Sometimes, or - let's be honest - most of the time, I'd rather just give in. Give in to the urge to be all twitchy, and scratch my arms till they bleed without realizing it, do what my husband calls the "one hand clapping", where I open and close my hands non-stop, until I give myself tendinitis, give in to the urge to hide from the world, give in to the urge to believe I'm not capable, give in to the fear that pushing myself and my limits will end me back up where I started, or will lead to my death, because of suicide, or because I'm too anxious to drive and maybe I'll crash the car, or I'm so out of it from my medication that I'll walk in front of someone else's car, or I'm so involved with what's going on in my own head I forget the stove is on (again) and set the house on fire. I want to give in give-in givein.

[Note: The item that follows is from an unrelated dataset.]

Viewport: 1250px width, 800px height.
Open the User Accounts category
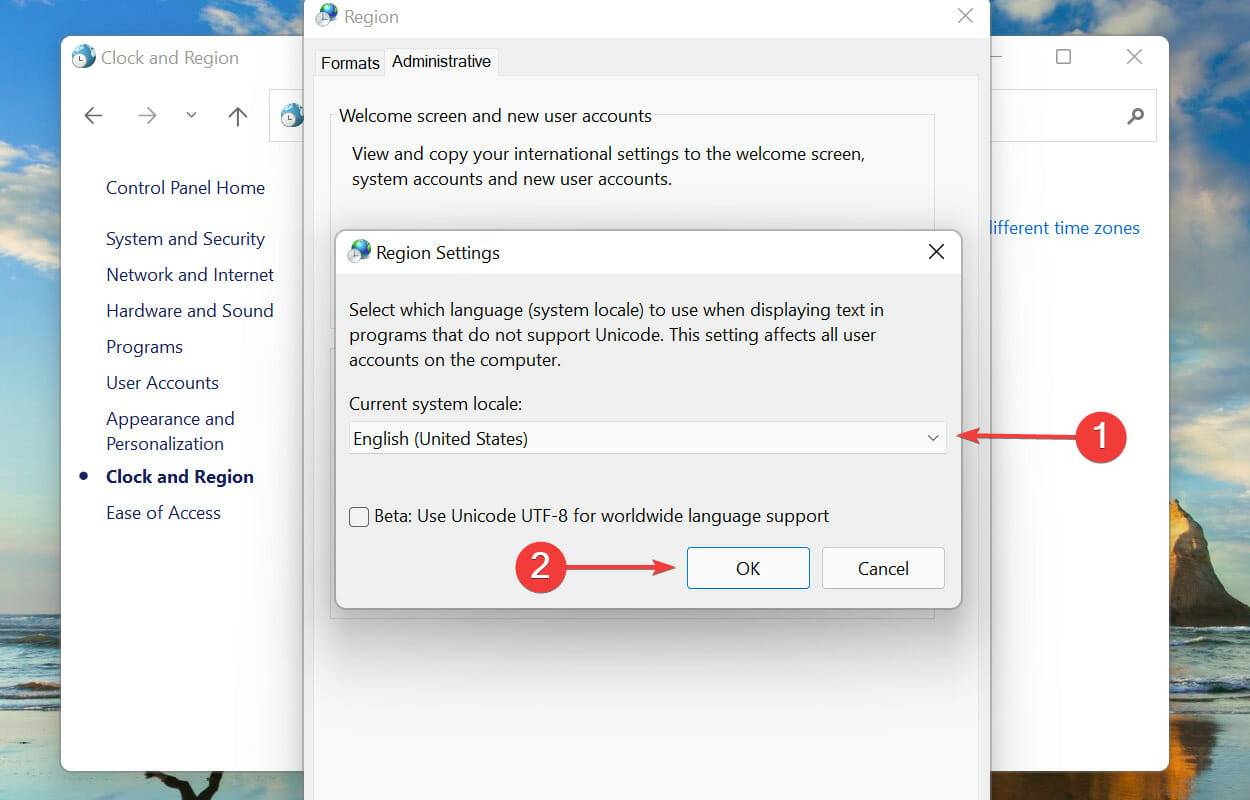pos(162,383)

Because of the relief. The blessed relief of not having to try, of not having to work at three different things so I can manage to do one (1. the thing I am trying to do; 2: have multiple fears and be continually distracted from what I'm doing; 3. Constantly refocus on what I was doing because of the non-stop distraction in my own mind; 4 (oops, more than three!) manage the fears and work on accepting that they're there; 5. pay attention to my son, who at three years old, is a distraction machine; 6. Refocus on what I'm doing, trying to be mindful and accepting that I'm anxious while I do it, 7. Explain to my husband when he comes by and wonders what I'm doing and why it's taking me half an hour to unload the already mostly-empty dishwasher. 8) Go back to 1 and start again, and....you get the idea.
If I give in, then it's only one thing. One thing to do, one thing to be, one thing to feel, one way to act. One thing I don't even have to try at. (Or maybe two - since my breakdown I generally suck at multitasking, but I can be anxious and depressed at the same time with one hand tied behind my back.) Sometimes (liar, all the time), I want to just be. To just feel what I feel and do what it tells me - hide, sleep fourteen hours a day or not at all, work non-stop in the garden until it's so dark I'm tripping over things and getting eaten alive by mosquitoes and have completely ignored any other parts of my life. Or don't get out of bed for days. Spend all my time with my son until I don't want to spend any time with my son. Lean on my husband until I resent it, and want to be alone.
Note the complete and utter lack of moderation of any kind. In my head (the land of extremes), if you can't do it all the way, then you can't do it at all. Ever. So you'd better do it now. All at once, until you're to exhausted/sore/bitter/burnt out to do anything.
But from my year of intensive therapy, I know (and they were right, damn them!) that when you give in, to the symptoms, to the extreme feelings, the urgent need to react to what I'm feeling RIGHT NOW, it's a merry-go-round you can't get off of, and if you just let things go, it starts to go faster and faster, and the music gets louder and louder, and you think it's all fine, you're fine, but then suddenly you realize maybe that it might be a good idea to get off, but, oops, too late, you're stuck on that fucker - at least until there's a catastrophic mechanical failure, at which point you've been going so fast the stopping is violent and damaging and maybe the pain is so bad you want to die.
I hate it when that happens.
But at first it's all pretty and shiny and it feels good.
So. No giving in ever? I can't imagine it. Even the idea feels unbearable (a feeling I'm not acting on - see? see!?) My current project involves me trying to find that horrible M word, moderation. Turns out if I occasionally do the infamous one-handed clap at the office, I am not labelled a freak. In fact, no one even notices. If I occasionally give in to the urge to scratch my arms for a very short period, s'okay. And if I'm going to push my limits on something significant that day or week, well, it's okay to pool my resources and not do other, smaller stuff that makes me anxious. Little give-ins. The big, significant difference is that I choose. I am not driven, the anxiety doesn't make me, I choose what I do, how I behave.
At least that's the theory. .
Is it perfect? No. Does it always work? No. Should I expect it to? Probably not, but I've come to believe the word "should" is a bad word. So let's just say my expectations are something else I'm learning to live with, but not necessarily believe as the gospel truth. Same thing with my gut instinct - I shouldn't follow mine.
All that being said - 'm here. And I'll be here tomorrow. Peace.
I have days when I want to close my eyes and sleep for six months. At the moment I am going through a good phase. I won't say I understand how you feel because we all sufer with anxiety in different ways but some of the things you have written about ring true for me too. Take care of yourself as best you can and I hope to see you again tomorrow x
ReplyDeleteThanks for this. I made it through yesterday, and today too. Glad you are going through a good phase - those are precious. I find it hard sometimes to remember the good phases when I'm in a bad one. And remembering always helps. Finding I'm having a lot of physical symptoms as well, which is new and weird. One more reason to develop healthy habits, I guess!